Exercise brief — Repeat word for word everything in the listing below, from the line containing "Where should I" down to the line containing "click(459, 16)", including both of those lines and nothing else.

Data shown —
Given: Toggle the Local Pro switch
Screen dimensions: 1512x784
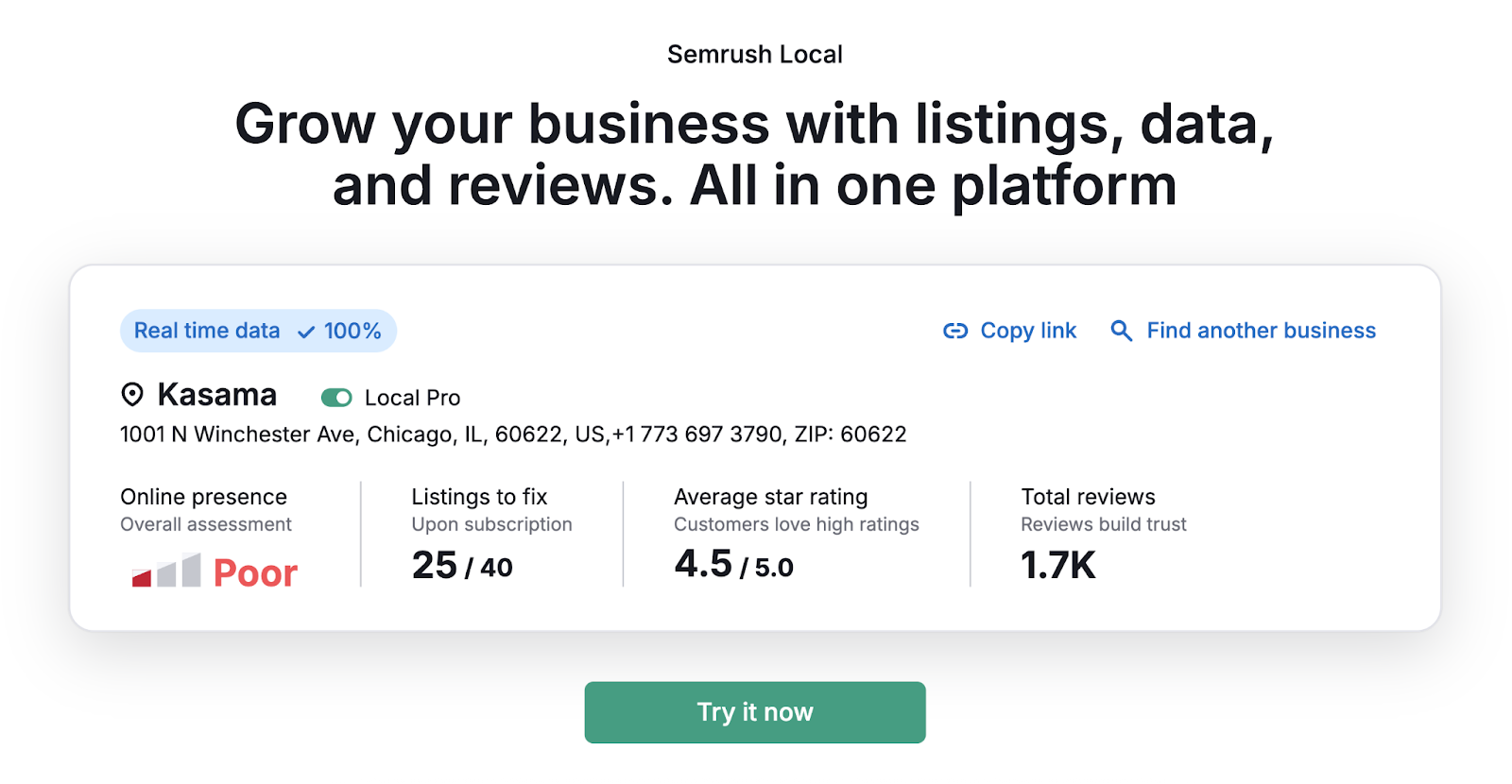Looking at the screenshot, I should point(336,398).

...

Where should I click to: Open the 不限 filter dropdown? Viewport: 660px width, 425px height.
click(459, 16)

...

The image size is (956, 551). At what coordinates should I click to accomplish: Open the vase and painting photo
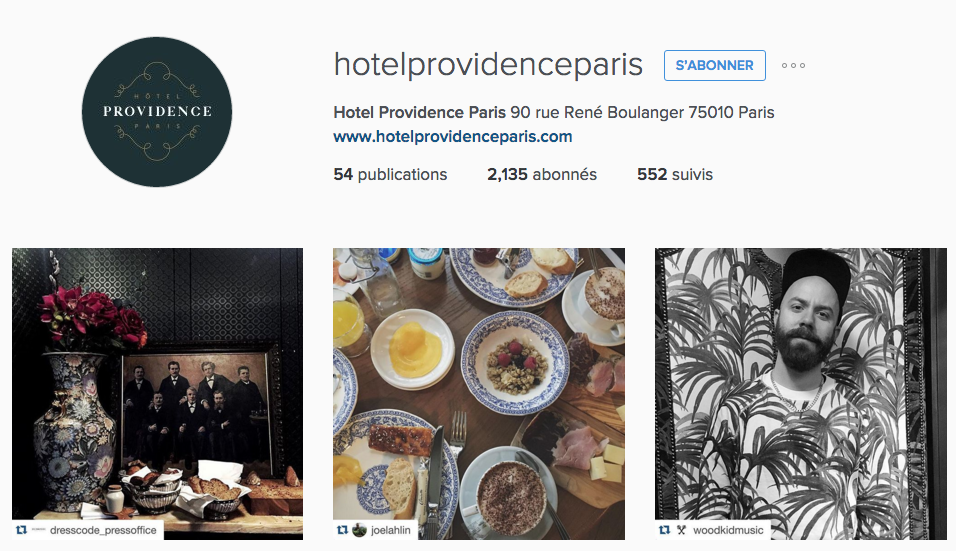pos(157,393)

The reply —
Where should I click to: Open the 不限 filter dropdown? Viewport: 660px width, 425px height.
click(459, 16)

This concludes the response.